►

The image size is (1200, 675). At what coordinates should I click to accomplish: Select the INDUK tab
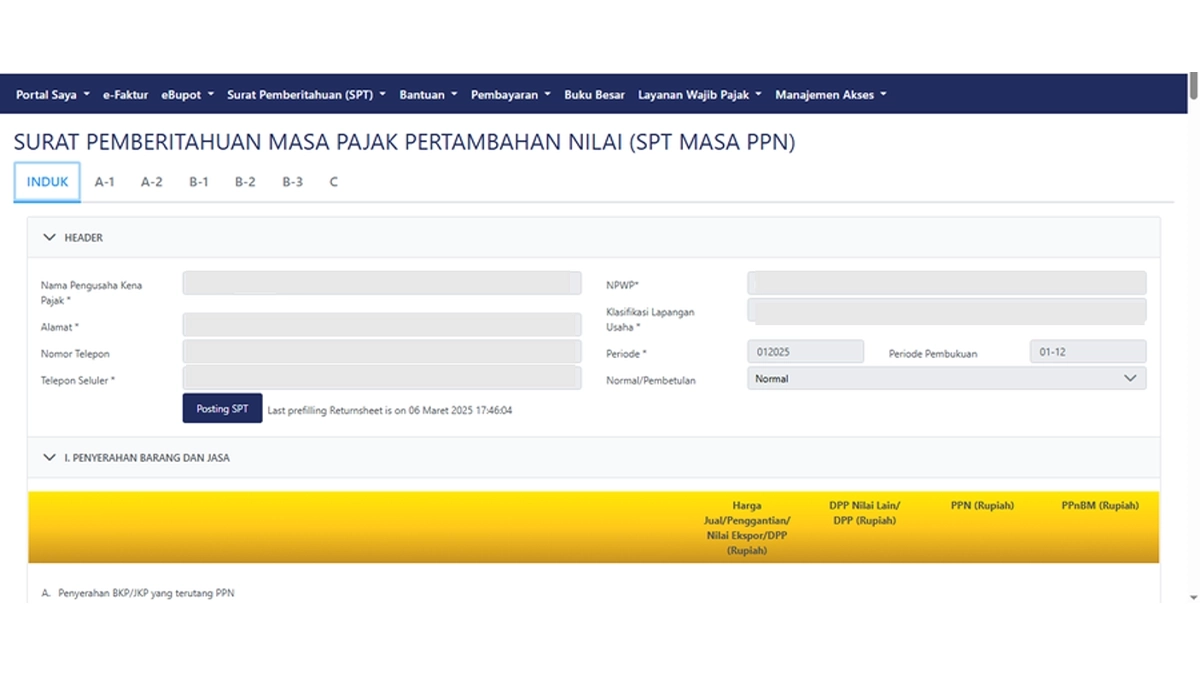47,182
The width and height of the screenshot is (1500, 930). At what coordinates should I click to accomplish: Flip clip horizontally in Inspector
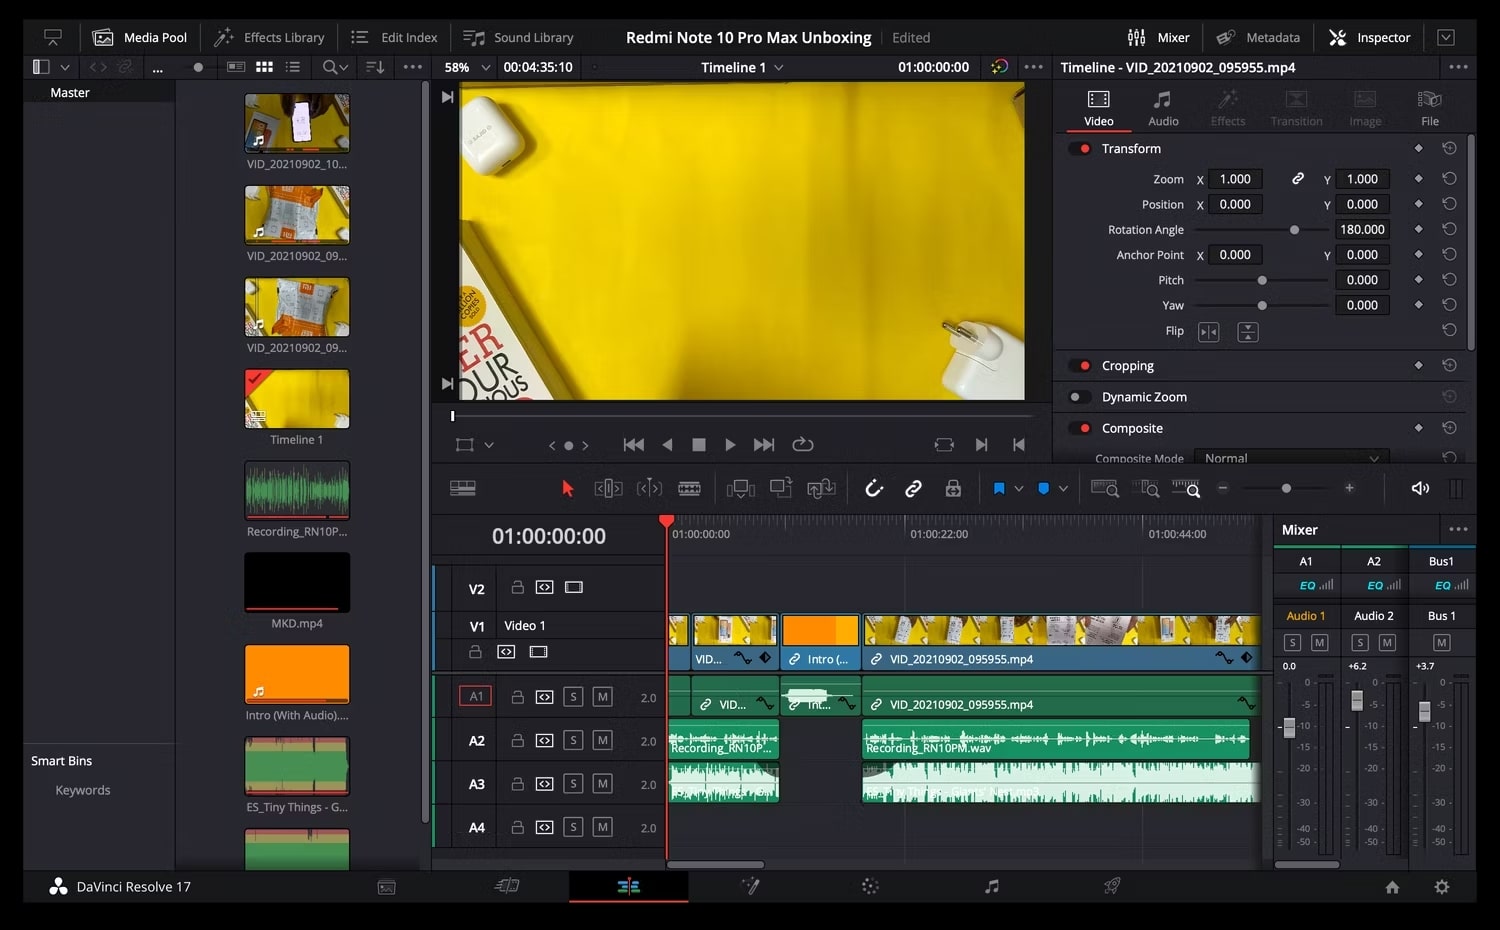(x=1208, y=332)
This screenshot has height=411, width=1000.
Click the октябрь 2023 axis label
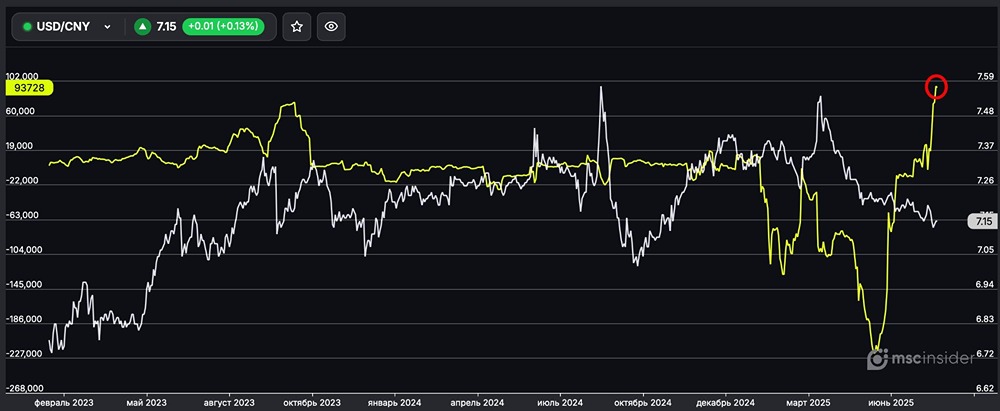[312, 402]
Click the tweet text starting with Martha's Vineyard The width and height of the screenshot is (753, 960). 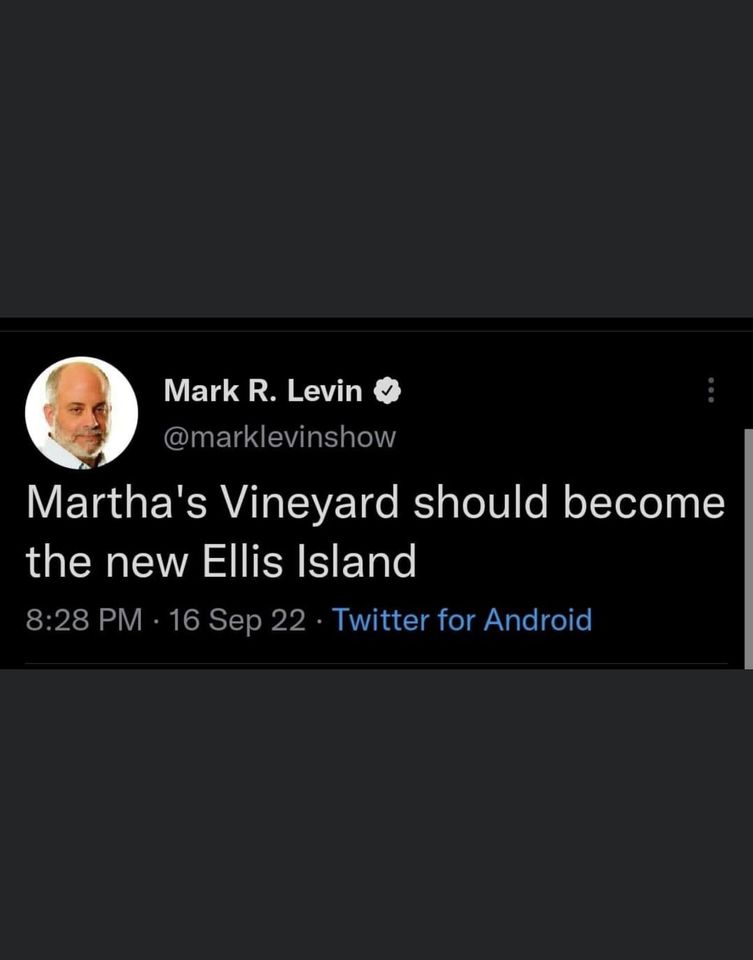pos(375,531)
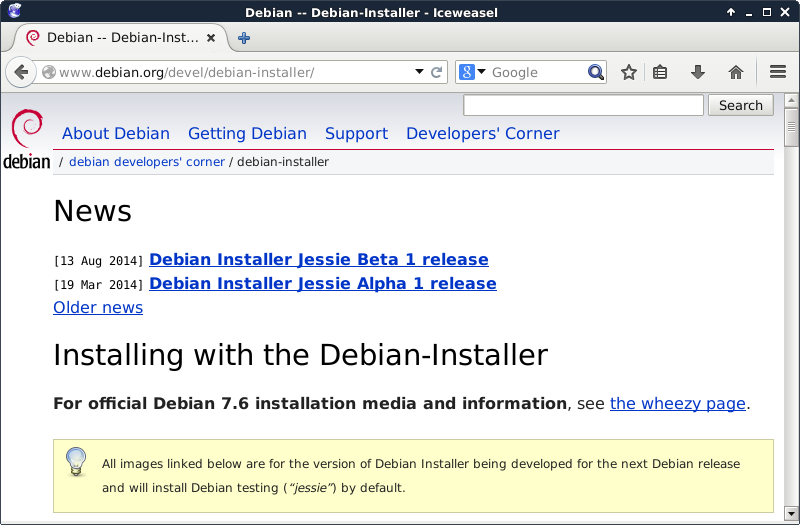Viewport: 800px width, 525px height.
Task: Open the Developers' Corner menu item
Action: tap(482, 133)
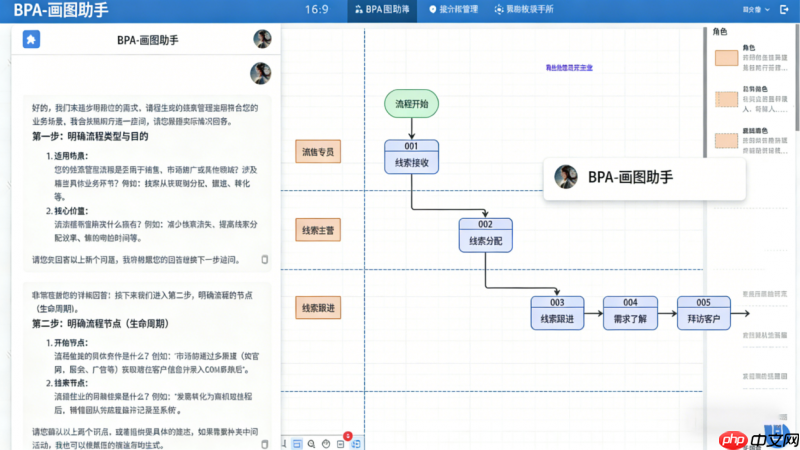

◄

__INSTRUCTIONS TO FOLLOW__. Identify every line in the rows above that contains the word "should", and copy each of those lines in full.

__RESPONSE__.
The image size is (1200, 675). At what coordinates should I click to accomplish: Select the INDUK tab
The width and height of the screenshot is (1500, 930). At what coordinates should I click to accomplish: Flip clip horizontally in Inspector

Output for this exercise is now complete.